NOW, THEREFORE, the parties agree as follows:


1.                                      Name.  The name of the Company is EMS Offshore Medical Services, LLC.


2.                                      Purposes and Powers.  The Company is organized for the purpose of engaging in any lawful act or activity for which a limited liability company may be organized under the laws of the State of Delaware.


3.                                      Term.  The Company commenced upon the filing of the Company’s Certificate of Formation in the Office of the Secretary of State of the State of Delaware and shall continue until the Manager (as defined below) consents to the Company’s dissolution.

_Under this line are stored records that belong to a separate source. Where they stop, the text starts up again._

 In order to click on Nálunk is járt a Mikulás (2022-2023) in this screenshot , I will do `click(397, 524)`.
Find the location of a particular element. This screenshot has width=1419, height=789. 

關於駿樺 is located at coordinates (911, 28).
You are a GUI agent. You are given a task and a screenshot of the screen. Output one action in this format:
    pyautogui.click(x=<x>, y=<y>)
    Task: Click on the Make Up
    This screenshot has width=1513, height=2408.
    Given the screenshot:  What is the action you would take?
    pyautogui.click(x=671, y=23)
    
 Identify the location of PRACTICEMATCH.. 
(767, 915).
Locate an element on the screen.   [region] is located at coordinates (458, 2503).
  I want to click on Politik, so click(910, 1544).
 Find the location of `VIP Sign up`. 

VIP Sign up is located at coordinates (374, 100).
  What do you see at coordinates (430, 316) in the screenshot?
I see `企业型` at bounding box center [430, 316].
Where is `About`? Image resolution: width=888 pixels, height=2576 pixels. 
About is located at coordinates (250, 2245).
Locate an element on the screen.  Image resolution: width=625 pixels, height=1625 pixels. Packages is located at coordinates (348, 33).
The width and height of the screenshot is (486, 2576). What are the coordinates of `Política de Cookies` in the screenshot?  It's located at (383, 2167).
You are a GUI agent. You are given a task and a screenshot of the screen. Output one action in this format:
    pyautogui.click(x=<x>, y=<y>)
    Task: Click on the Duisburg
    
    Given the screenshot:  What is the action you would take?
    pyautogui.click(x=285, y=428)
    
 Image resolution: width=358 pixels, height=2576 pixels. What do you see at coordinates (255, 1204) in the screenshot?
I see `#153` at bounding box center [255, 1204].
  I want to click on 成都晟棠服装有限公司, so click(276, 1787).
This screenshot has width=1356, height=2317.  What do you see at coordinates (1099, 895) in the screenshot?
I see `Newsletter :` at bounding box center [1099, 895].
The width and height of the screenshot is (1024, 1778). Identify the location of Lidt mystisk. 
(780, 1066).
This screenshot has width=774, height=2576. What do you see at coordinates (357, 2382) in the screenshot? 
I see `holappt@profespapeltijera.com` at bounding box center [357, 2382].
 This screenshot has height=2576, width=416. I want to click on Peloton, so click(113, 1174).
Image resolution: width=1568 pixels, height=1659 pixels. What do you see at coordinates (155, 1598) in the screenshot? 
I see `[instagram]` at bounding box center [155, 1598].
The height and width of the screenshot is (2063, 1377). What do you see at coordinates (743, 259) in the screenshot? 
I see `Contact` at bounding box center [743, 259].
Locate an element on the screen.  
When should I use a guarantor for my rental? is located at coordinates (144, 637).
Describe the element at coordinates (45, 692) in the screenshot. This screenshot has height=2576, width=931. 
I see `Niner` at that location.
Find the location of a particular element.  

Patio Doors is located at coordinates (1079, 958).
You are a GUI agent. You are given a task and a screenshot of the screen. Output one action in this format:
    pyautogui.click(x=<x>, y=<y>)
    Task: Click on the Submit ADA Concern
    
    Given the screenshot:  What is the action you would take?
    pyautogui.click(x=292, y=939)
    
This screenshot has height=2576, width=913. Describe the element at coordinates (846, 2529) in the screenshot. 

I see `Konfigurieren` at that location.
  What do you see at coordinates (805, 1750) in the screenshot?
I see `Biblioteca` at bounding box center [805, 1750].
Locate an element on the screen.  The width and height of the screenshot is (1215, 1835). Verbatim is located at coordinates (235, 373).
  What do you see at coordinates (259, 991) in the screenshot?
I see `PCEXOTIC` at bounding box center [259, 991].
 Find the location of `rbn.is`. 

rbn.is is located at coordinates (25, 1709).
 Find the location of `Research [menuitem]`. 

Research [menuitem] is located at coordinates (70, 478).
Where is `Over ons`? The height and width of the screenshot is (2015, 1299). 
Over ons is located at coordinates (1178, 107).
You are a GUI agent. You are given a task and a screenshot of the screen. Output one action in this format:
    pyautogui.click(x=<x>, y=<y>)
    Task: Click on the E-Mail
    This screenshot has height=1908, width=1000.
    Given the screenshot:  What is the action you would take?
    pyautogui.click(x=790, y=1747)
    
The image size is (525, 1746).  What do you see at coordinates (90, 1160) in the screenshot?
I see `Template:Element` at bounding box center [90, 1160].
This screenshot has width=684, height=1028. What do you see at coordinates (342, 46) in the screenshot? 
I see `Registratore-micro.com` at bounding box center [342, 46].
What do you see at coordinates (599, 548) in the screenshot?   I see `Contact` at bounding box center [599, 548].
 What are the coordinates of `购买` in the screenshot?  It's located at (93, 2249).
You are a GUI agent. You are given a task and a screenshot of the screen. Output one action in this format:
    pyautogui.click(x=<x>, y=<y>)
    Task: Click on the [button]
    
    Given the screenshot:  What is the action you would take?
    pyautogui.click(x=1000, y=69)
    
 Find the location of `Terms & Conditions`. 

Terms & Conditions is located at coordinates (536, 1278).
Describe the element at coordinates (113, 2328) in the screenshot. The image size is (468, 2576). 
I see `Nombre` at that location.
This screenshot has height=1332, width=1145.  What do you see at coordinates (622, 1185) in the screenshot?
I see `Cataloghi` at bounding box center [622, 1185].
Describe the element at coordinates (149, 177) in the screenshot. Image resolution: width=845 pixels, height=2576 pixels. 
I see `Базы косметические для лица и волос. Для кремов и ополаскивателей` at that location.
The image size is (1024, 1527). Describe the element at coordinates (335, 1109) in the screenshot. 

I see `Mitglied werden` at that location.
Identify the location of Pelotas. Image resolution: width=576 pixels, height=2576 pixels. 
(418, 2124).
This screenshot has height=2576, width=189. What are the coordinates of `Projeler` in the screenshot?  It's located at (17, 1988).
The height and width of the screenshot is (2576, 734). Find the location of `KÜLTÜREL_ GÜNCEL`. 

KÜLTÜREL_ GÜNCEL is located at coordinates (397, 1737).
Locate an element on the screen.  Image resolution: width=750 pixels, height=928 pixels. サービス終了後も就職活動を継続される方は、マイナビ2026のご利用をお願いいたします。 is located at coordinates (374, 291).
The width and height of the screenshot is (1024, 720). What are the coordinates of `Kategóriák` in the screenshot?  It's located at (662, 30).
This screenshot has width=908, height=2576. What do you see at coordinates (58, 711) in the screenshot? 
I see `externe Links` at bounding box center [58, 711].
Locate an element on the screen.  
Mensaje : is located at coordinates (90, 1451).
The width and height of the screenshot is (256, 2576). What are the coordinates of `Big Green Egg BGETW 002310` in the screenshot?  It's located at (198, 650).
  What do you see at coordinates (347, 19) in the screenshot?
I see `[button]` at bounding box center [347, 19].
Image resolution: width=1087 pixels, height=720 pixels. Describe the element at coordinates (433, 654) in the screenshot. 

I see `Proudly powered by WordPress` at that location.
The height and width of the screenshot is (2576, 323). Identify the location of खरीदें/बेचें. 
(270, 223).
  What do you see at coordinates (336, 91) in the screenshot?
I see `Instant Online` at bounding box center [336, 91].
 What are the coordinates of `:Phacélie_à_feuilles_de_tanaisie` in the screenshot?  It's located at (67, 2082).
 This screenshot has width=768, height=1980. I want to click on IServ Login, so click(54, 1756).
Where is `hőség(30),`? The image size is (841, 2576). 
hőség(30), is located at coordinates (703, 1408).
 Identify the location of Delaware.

4.                                      Members; Capital Commitments; Membership Units.  The economic interests in the Company shall be represented by membership interest units (the “Units”).  The Member’s interest in the Company, including the Member’s interest in income, gains, losses, deductions and expenses of the Company and the right to vote on certain matters as provided in this Agreement, shall be represented by the Units owned by the Member.  The ownership of Units shall entitle the Member to allocations of income and loss and other items and distributions of cash and other property as set forth in this Agreement.  Each Unit shall entitle the Member owning such Unit to one vote on any matter voted on by the Members as provided in this Agreement or as required by applicable law.  The name, place of residence and capital commitment (“Capital Commitment”) to the Company of the Member and the number of Units held by the Member are set forth on Exhibit A attached hereto and incorporated herein by reference.  Upon the consent of the Manager, the Company may issue additional Units, provided, however, that no person or entity shall become a Member unless and until such person or entity has explicitly accepted, assumed and agreed to be subject to and bound by all of the terms, obligations and conditions of this Agreement, as the same may have been further amended.  The Member shall contribute the Member’s Capital Commitment to the Company upon the execution of this Agreement in accordance with Exhibit A. In no event shall the Member be required to contribute any amount in excess of the Member’s Capital Commitment as set forth on Exhibit A.